IMF urged to sell gold to battle cash crunchHello to all,
https://www.turkishpress.com/news.asp?id=161122
A panel of financial statesmen advised the IMF to sell 400 tons of its gold reserves as part of a new strategy to avert a long-term crunch in its finances.
But the International Monetary Fund should proceed with care in selling any gold to avoid destabilizing world markets, the panel members including former Federal Reserve chief Alan Greenspan recommended.
The IMF has more than 3,200 metric tons of gold as part of its financial stockpile, but has fought shy of offloading any of it. The sale of 400 tons could raise 6.6 billion dollars at current market prices, the panel said.
IMF chief Rodrigo Rato appointed the panel in May last year to come up with ideas to avert a cash crisis for the global lender, which has seen its operational income slump as debtor countries repay their Fund loans early.
The committee was chaired by Andrew Crockett, former head of the Bank for International Settlements, and also included European Central Bank president Jean-Claude Trichet and People's Bank of China governor Zhou Xiaochuan.
It said the IMF should also broaden its investment mandate, with a view to generating extra income of 45 million dollars a year on capital markets.
And the IMF could invest part of the annual dues paid by its 185 members, yielding a potential 300 million dollars a year, the panel's report said.
"If adopted, the measures would set the Fund's finances on a sustainable basis, and ensure a solid financial foundation for the Fund's important role in the international community," Crockett said.
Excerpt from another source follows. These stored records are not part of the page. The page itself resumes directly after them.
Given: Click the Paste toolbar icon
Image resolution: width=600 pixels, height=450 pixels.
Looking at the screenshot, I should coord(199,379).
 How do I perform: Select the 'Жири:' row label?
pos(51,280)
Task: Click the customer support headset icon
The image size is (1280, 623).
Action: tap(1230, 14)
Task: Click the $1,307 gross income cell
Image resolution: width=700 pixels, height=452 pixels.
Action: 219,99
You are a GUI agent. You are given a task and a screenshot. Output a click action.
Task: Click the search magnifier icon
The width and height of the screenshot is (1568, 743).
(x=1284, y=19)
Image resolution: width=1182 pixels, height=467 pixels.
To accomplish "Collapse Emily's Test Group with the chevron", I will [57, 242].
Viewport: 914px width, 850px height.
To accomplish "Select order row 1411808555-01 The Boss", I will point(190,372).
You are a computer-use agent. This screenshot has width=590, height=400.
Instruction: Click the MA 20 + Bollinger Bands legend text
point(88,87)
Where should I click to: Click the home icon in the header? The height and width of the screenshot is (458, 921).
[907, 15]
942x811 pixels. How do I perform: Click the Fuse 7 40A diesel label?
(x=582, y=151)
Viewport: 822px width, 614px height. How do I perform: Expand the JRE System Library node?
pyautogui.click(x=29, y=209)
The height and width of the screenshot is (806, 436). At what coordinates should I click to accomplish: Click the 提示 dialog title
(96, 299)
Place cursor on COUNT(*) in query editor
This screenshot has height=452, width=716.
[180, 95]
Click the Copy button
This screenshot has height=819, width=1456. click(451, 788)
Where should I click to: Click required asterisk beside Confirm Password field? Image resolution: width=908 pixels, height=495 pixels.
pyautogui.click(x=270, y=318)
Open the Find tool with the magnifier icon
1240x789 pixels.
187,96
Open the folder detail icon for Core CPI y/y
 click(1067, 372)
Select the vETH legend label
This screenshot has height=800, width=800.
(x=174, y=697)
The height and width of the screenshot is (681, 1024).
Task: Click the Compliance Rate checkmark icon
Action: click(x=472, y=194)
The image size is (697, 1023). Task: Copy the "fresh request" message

Rato welcomed the recommendations, which will be taken up for debate by the IMF's executive board.
"The report represents a key milestone in our work and is an important step in developing an appropriate new income model," he said.
Money from the gold sales should be put in an endowment fund, which could yield annual investment profits of 195 million dollars, the report by Crockett's panel said.
"The committee emphasizes that these limited gold sales should be handled in a way to avoid causing disturbances to the functioning of the gold market and, accordingly, should be coordinated with current and future central bank gold agreements so as not to add to the volume of sales from official sources."
The IMF's finances have become strained as more and more clients emerge from years of economic crisis, during which they became reliant on its bailouts, to stand on their own feet.
The latest country to exit IMF supervision is Ecuador, whose new leftist government said this month it would pay back its 33-million-dollar debt early, so depriving the Fund of income from interest repayments.
The IMF expects to post an operating shortfall of 105 million dollars in its current fiscal year through April, with 67 million of that linked to early repayments from Indonesia, Serbia and Uruguay.
To plug an immediate shortfall, the IMF said last May it would transfer its reserves of 8.7 billion dollars into a new investment account to generate extra returns on the bond markets.
But Rato noted at the time that the IMF needed to come up with long-term solutions to its funding problems.